On Friday, he required some help. He required, for run support, a pair of two-run homers against Mike Pelfrey -- first from Ryan Zimmerman (his 30th of the year), later from Josh Bard. He required a clutch against-the-wall leaping catch from left fielder Josh Willingham in the third, the frame where Martin was at his worst. He also required his teammates to clean up a sixth-inning mess, because when Martin was pulled, runners stood on first and third with one out -- and Washington led just 4-2. After walking Fernando Tatis to load the bases, lefty Ron Villone got Wilson Valdez to line to left. Carlos Beltrán tagged from third, but Willingham's throw beat him home, and Bard, moving to his left, applied a sweeping tag, completing the inning-ending double play.

"Unbelievable," Martin called the defense.

Martin's win, most of all, required some pull-your-hair-out assistance from the closer MacDougal, who nearly extinguished a four-run lead in the bottom of the ninth. With the lead 6-2, the trouble kept growing. Back-to-back walks. Two singles. A throwing error that kept the game alive. Finally, New York crept to within a run, when Jeff Francoeur, with runners on second and third, knocked a grounder back to the mound.
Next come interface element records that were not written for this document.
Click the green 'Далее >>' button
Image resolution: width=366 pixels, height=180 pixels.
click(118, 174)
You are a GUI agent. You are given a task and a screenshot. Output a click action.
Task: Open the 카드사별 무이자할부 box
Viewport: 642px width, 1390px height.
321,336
The ball knocked MacDougal's mitt off, but he recovered, picked it up and tossed to first, ending the game.

"I'm a little frustrated that I didn't make it easier than I did," MacDougal said, "but we came out with a win, and that's the ultimate goal."
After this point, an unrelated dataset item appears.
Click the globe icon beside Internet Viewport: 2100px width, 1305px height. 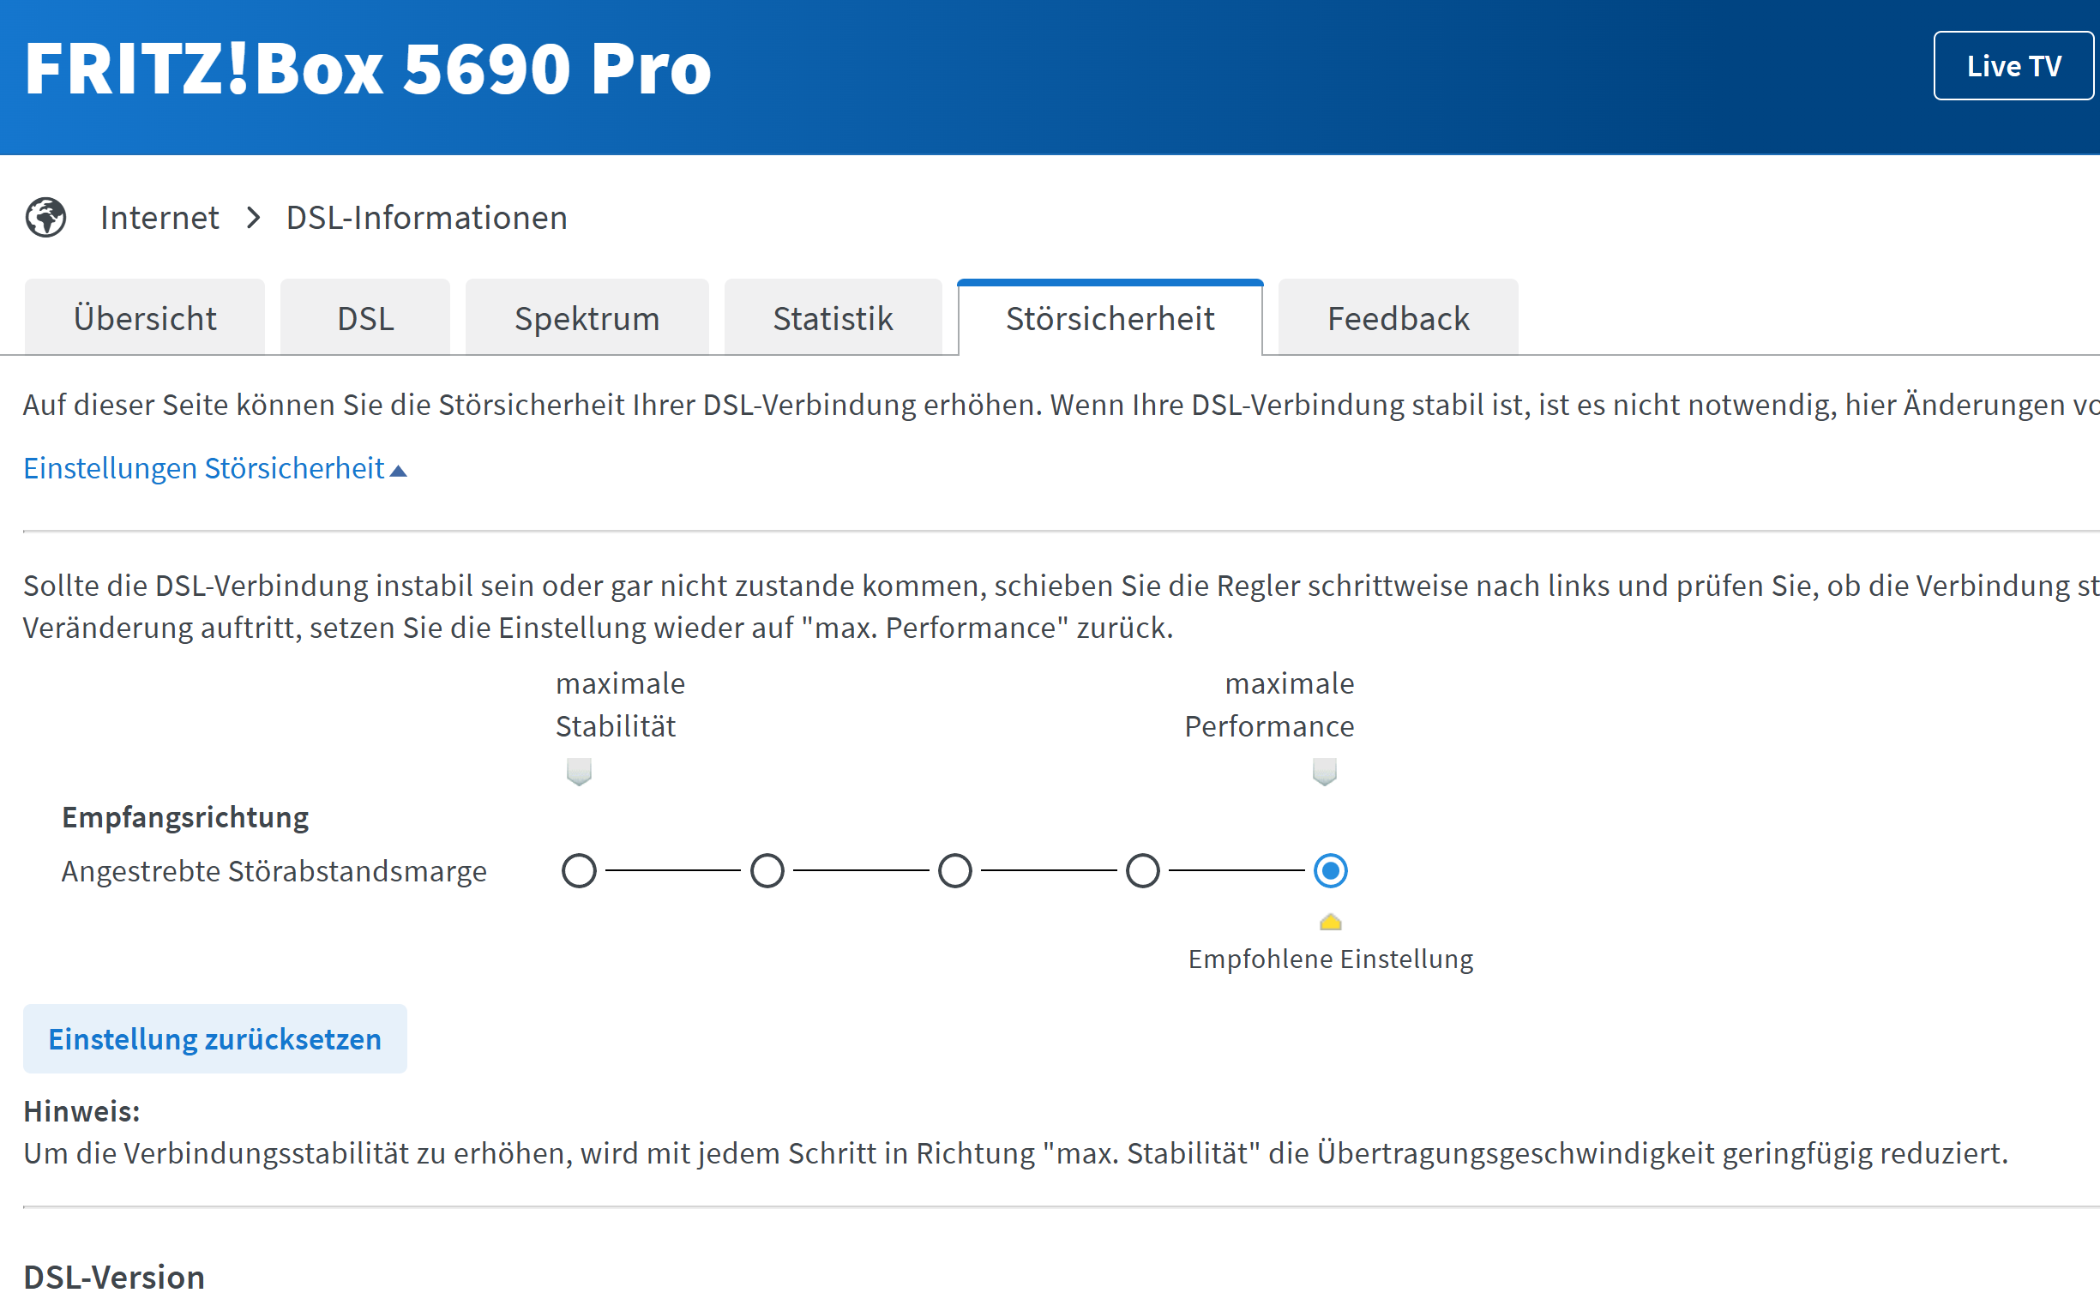point(46,218)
That play saved the night for Washington, and it saved the win for Martin. Making his 12th big league start, Martin started fast, holding the Mets scoreless through two, but in the third, he lost command of his breaking ball. He faced seven hitters, falling behind five of them. No surprise, four of those five got hits. The other, David Wright, ripped a would-be double to left-center that required Willingham's snag. But after that two-run third, Martin allowed no further damage. Since Aug. 9 (eight starts), Martin is 5-2 with a 3.15 ERA.

Martin will get the chance next year to compete for a rotation spot, but he could just as easily end up in Class AAA. Healthy organizations need guys like Martin at that level. Because he throws just 88 mph, he has little margin for error. To be effective, he must overachieve.

"But so far," said one NL scout who's watched Martin this year, "he's pitched above his talent."

"My goal [originally] was just to get as many innings as I can, every outing try go as deep as possible, and really just keep us in the game every time," Martin said. "Getting five wins is really just a bonus for me. That's awesome."